Nascemos da pergunta que ninguém fez.

"E o meu shampoo?"

42 milhões de carecas no Brasil. Zero marcas feitas para eles. Foi essa ausência que deu origem à Kensho — a primeira marca brasileira criada por carecas, para carecas.

A pergunta que tudo começou

O mercado se esqueceu do homem careca.

Durante décadas, toda a indústria de cosméticos falou sobre o homem careca, mas nunca com ele. Shampoos milagrosos para reverter a calvície, tratamentos para disfarçar, implantes para esconder. A narrativa era sempre a mesma: ser careca é um problema que precisa ser resolvido.

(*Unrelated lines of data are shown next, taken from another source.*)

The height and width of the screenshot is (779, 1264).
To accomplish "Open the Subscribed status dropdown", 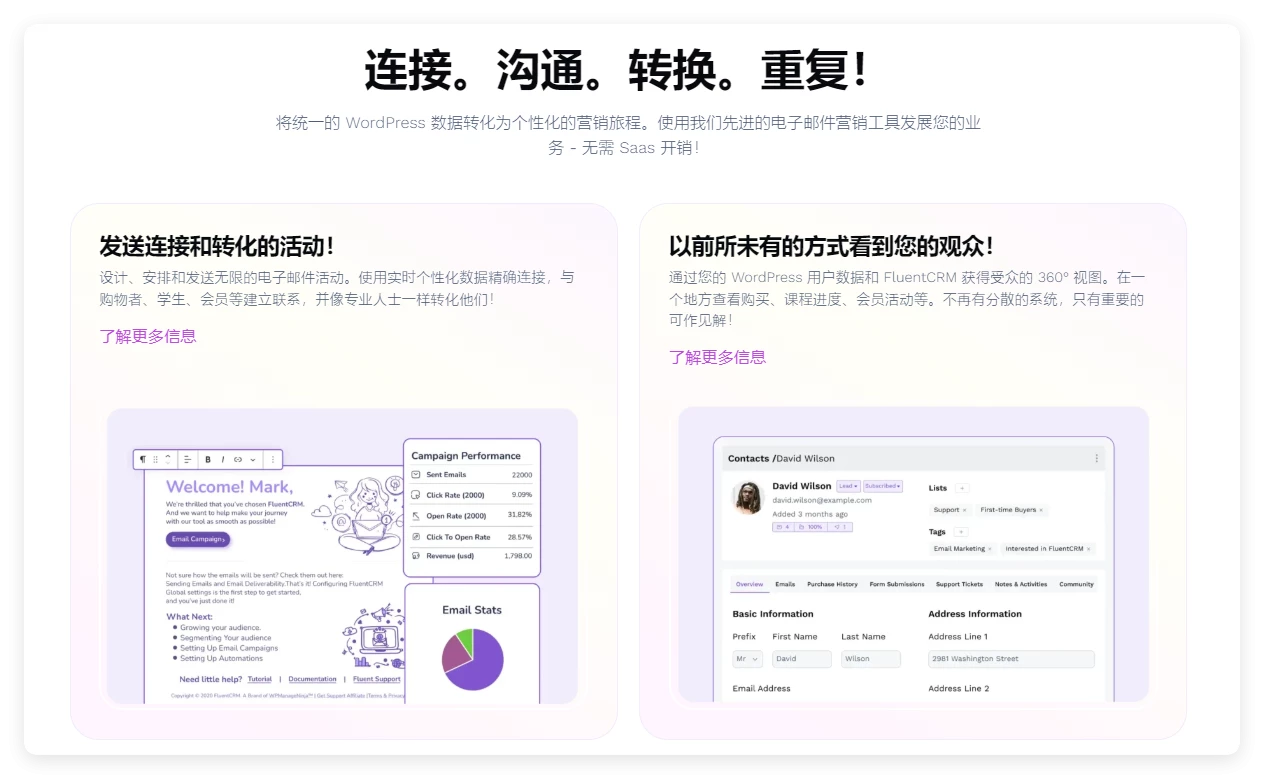I will [x=882, y=486].
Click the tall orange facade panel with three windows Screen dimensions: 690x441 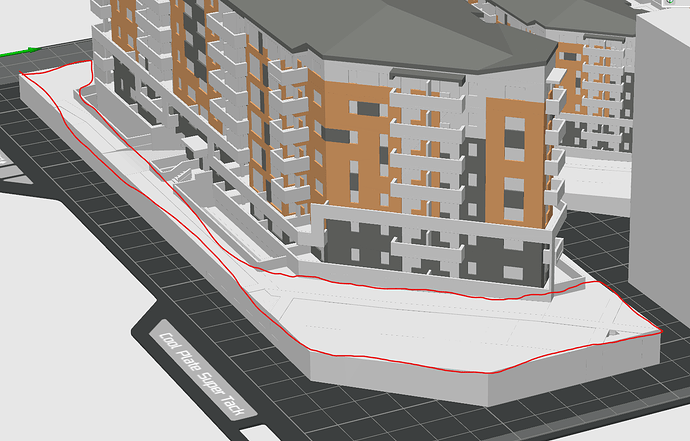[x=516, y=161]
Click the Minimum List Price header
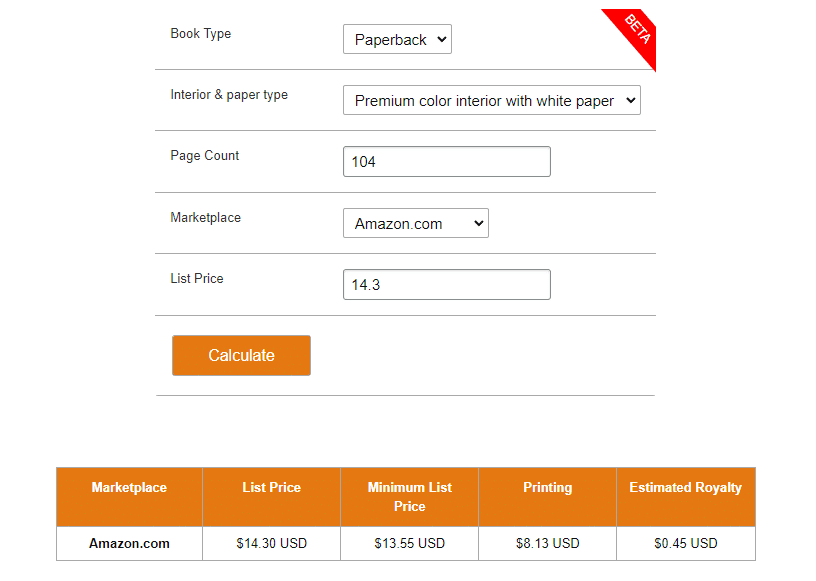 [409, 496]
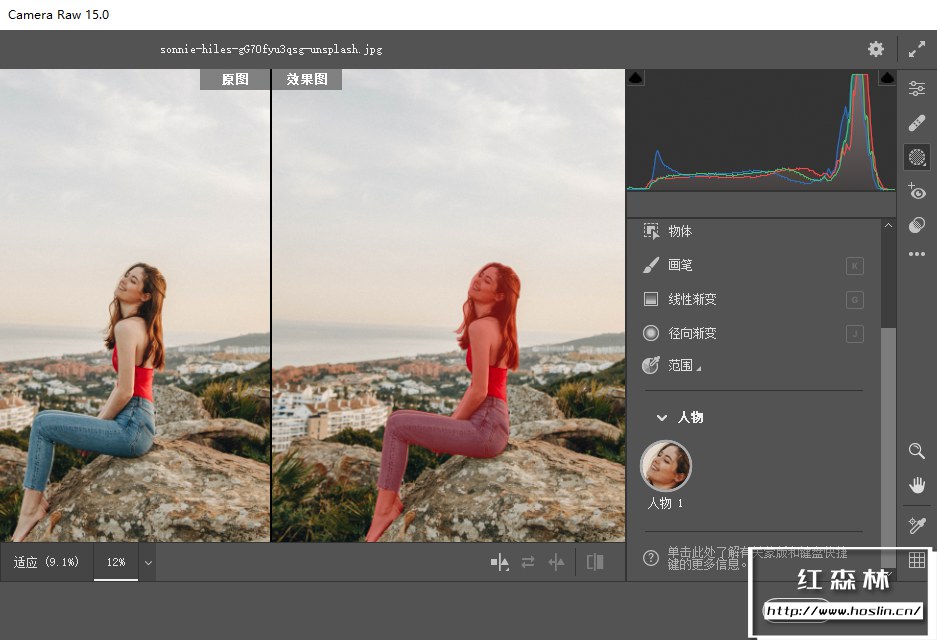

A Kensho nasceu para romper com isso. Tudo começou com uma pergunta simples no banho: "e o meu shampoo?" — a percepção de que não existia nada feito especificamente para quem raspou a cabeça por escolha e se orgulha disso.

Foi essa lacuna que virou movimento. Criamos o que o mercado se recusava a ver: uma marca que celebra a careca em vez de escondê-la.

"Kensho, no Zen Budismo, significa ver a própria natureza. É o momento em que você olha no espelho e vê força onde antes via falta."

— Leandro Nunes de Souza, fundador

Nós não vendemos soluções para a calvície. Porque calvície não é um problema.

Nossa batalha não é contra outras marcas. É contra uma mentalidade que aprisiona homens em uma narrativa de perda — a cultura da insegurança que usa a calvície como fraqueza para vender produtos que prometem restaurar algo que não precisa ser restaurado.

A Kensho existe para inverter essa lógica: enquanto o mercado vende uma promessa futura (ter cabelo), nós valorizamos o estado presente e poderoso (ser careca).